You are a star salesperson. And after years of exceptional performance, you've just become the sales leader. How can you translate star sales performance into star sales leadership?
If you are like many sales leaders I've worked with your first impulse will be to try to clone yourself — that is to inject some of your star power into as many sales calls as you can.
Soon (if you're lucky) and rather a bit too late if you're not, you'll see this for the micromanagement it is (or at the least admit that you simply don't have the time to go on every sales call yourself).
It's time to set some rules of engagement — not for your team but for yourself.
Don't go for the sake of going. One of my clients talks about the considerable cost of the "four- and six-legged sales calls" in which everybody and their brother and sister tags along, including you. But you should confine yourself to going on only those calls in which you are essential — where only you can gain access to the right people, owing to your position, your special industry expertise, your extensive product knowledge, or some useful connections. Sure, you probably could always make a difference on every call — you were not a star for nothing. But your job now is to open doors for, back up, and develop your future stars; not to outshine them (or do their work for them).
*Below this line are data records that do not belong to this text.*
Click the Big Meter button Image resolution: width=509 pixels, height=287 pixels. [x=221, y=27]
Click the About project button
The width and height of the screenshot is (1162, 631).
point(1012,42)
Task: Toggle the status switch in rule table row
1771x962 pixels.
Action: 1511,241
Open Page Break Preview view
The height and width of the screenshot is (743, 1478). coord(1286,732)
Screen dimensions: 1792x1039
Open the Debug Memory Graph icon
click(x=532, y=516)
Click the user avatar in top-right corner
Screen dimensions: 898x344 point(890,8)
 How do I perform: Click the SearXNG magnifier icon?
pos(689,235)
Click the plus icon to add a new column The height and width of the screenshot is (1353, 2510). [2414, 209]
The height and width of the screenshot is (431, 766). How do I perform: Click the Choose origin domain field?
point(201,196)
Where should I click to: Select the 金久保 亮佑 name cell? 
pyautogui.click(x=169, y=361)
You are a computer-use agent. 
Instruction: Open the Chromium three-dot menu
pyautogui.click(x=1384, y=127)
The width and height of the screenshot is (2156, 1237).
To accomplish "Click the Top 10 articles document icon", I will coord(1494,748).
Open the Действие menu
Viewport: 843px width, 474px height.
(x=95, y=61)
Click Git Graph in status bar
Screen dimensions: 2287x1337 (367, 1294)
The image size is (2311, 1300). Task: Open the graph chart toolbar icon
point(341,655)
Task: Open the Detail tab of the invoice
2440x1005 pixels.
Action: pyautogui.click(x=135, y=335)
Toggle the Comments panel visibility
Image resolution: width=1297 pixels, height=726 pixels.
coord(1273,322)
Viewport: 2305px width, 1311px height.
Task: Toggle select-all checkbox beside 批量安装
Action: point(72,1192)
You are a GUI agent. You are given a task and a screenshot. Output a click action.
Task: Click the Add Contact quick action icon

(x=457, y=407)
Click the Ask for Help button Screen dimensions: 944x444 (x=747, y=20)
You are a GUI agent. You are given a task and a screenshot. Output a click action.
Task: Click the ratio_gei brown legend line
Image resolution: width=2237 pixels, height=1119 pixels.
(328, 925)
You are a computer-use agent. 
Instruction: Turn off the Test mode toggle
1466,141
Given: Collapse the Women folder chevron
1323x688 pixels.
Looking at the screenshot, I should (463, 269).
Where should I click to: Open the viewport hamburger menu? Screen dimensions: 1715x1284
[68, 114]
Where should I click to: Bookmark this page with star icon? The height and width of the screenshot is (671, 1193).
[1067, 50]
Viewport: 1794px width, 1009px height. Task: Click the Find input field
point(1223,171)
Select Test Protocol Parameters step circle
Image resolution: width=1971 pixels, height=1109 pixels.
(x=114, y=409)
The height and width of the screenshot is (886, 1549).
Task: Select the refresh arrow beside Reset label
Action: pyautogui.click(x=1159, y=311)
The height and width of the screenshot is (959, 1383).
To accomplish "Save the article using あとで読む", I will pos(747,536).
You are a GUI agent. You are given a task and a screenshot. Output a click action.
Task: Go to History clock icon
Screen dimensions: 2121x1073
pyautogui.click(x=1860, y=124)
Don't go it alone. And while we're on that subject, an easy rule of thumb is this: Never get involved with a client unless you are accompanied by the salesperson. There are few things more de-credentialing, for both you and your sales team, than to do an end-run around your own staff (what, you don't believe in them?) and step into an account without their involvement. At the very least, you'll waste time having to relay all the relevant information from the meeting to the rep who should have been there to begin with. Worse, it starts a vicious, time-sucking cycle in which that initial direct connection leads to your presence on follow-up calls and your responding to minor customer issues that should be handled by the rep. The only possible exception here is in interim periods when you're making a change in your representation, because then there's no salesperson to undermine. Otherwise, as we are taught at the beach, use the buddy system.
Have an exit strategy. Who wouldn't want to deal with the top guy? When clients have the opportunity to work with leaders from an organization, they understandably want to keep on working with them. This might be necessary in certain short-term instances (recovering from a service mishap, correcting a serious problem, launching a new initiative). But stay involved too long, and you just become a third wheel, doing the same job as your rep. To avoid that, you need to have an exit strategy at the outset. By all means, help with the problem at hand. But make sure the salesperson is the one actually making things happen for the client, so that when the crisis is over, the rep remains the main point of contact.
Do your homework. All that being said, I will admit that joint calls can be incredibly valuable for both client and sellers. But they require coordinated effort. Planning too often consists of "Where are we meeting and at what time?" But in addition, you should both be clear beforehand about who is going to cover what topics, what questions each one of you will ask the client, and what you are doing here — are you playing a coaching or selling role? This is critical because it's almost impossible to sell and coach at the same time, since coaching requires observation and not participation. If you are going to be there in a selling role, you both need to be clear about who will be leading at any point on the call.
Don't be a closer. I'm guessing that this will be the hardest rule to follow. What, after all, made you a star, if not your ability to close business? This is one of the most frequent mistakes I've seen sales leaders make — focusing too much time on closing opportunities. But by the end of the sales cycle, it's getting too late for sales leaders make a profound difference in the outcome. At that point you should be putting your effort on the front end of the next sales cycle, focusing on expanding opportunities, helping clients to see additional needs, and offering solutions not previously considered.
These are tough criteria to be objective about because most sales leaders have been great salespeople and are still inexorably drawn to making as many sales calls as possible. The best leaders carefully consider these criteria for getting involved in sales cycles and, as a result, make the most significant impact when they do.